The African National Congress (ANC) government of South Africa will crush corruption, according to President Jacob Zuma. The President said corruption was cancer and had no place within the ANC government or in society. This was said in a statement issued by Zuma last year in June when the Buffalo City Mayor Zukiswa Ncitha and five other officials were facing charges of fraud, corruption and money laundering, involving the Nelson Mandela Memorial service.
The ANC party set up an integrity commission in 2012 to act against members and leaders accused of wrongdoing, with or without a court conviction. Court procedures could take years to finalize and the need to take immediate action was paramount to stop the ANC’s reputation from sustaining further damage.
It is the poorest of the poor that are the real victims of corruption within government structures and an additional burden on taxpayers. The ANC has come to realize that dealing with the perception can be as important as dealing with reality when fighting corruption.
At the 103 year ANC celebration this week, Zuma emphasized the importance of rooting out corruption and vowed to continue the fight. Zuma reminded the crowd that the ANC had taken active steps to eradicate corruption and lead the fight against it to ensure the ANC government remains an active leader.
Zuma said the ANC party had to remain significantly protected from people who sought to manipulate government positions for self-enrichment. The ANC had to guard against exploitation of the democratic process and would extend discipline and eradicate members who employ corruption within the structures of government.
The tough stance Zuma took on corruption at the birthday bash is a sober departure from prior years. As Vice President of South Africa, Zuma was charged with over 700 counts of fraud and corruption, and ANC loyalists insisted that “innocent until proven guilty” was the norm during those years. Zuma has been at the helm of a continual source of allegations, including the Nkandla scandal, yet has survived the onslaught.
This being the case, many are asking if the legitimacy of structures will be disrupted as the integrity commission follows the Judiciary and Public Protector findings. The integrity committee will ask tough questions and follow the correct procedures to eliminate corruption within government departments. The question is whether the ANC will recognize and allow the deep probing that could lead to several people being charged or butt in and dissolve the legal structures to conceal the truth.

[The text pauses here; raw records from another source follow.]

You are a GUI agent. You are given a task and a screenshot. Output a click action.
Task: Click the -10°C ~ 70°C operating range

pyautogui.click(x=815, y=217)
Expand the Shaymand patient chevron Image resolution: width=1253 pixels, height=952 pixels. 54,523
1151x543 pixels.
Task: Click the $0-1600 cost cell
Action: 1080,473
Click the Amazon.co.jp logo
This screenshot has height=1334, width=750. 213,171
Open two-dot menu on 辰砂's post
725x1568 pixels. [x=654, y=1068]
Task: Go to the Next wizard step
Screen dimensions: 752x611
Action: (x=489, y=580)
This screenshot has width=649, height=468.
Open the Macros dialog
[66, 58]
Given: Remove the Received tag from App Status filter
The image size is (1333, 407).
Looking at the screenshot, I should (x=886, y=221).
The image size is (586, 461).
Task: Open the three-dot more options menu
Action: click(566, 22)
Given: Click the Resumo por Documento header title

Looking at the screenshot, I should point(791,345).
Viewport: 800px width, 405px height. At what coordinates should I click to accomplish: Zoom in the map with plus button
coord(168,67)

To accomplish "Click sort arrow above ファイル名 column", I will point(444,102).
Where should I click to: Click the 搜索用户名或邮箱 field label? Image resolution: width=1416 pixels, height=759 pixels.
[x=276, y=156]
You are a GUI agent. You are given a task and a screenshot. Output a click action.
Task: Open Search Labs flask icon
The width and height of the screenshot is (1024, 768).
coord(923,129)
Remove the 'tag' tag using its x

Over the past years, corruption has become the norm rather than the exception within the ruling party and the South African society. Corruption is perceived to be out of control within the national, provincial and local government.
Integrity and principles need to be returned to the ANC government in earnest, to stop the corruption and looting that has plagued South Africa. As long as South Africa has leadership that is beneath reproach then the corruption will not end. The marvelous speech by Zuma concerning corruption and the effective manner the ANC plan to eradicate the damage could prove to be another dividing charade.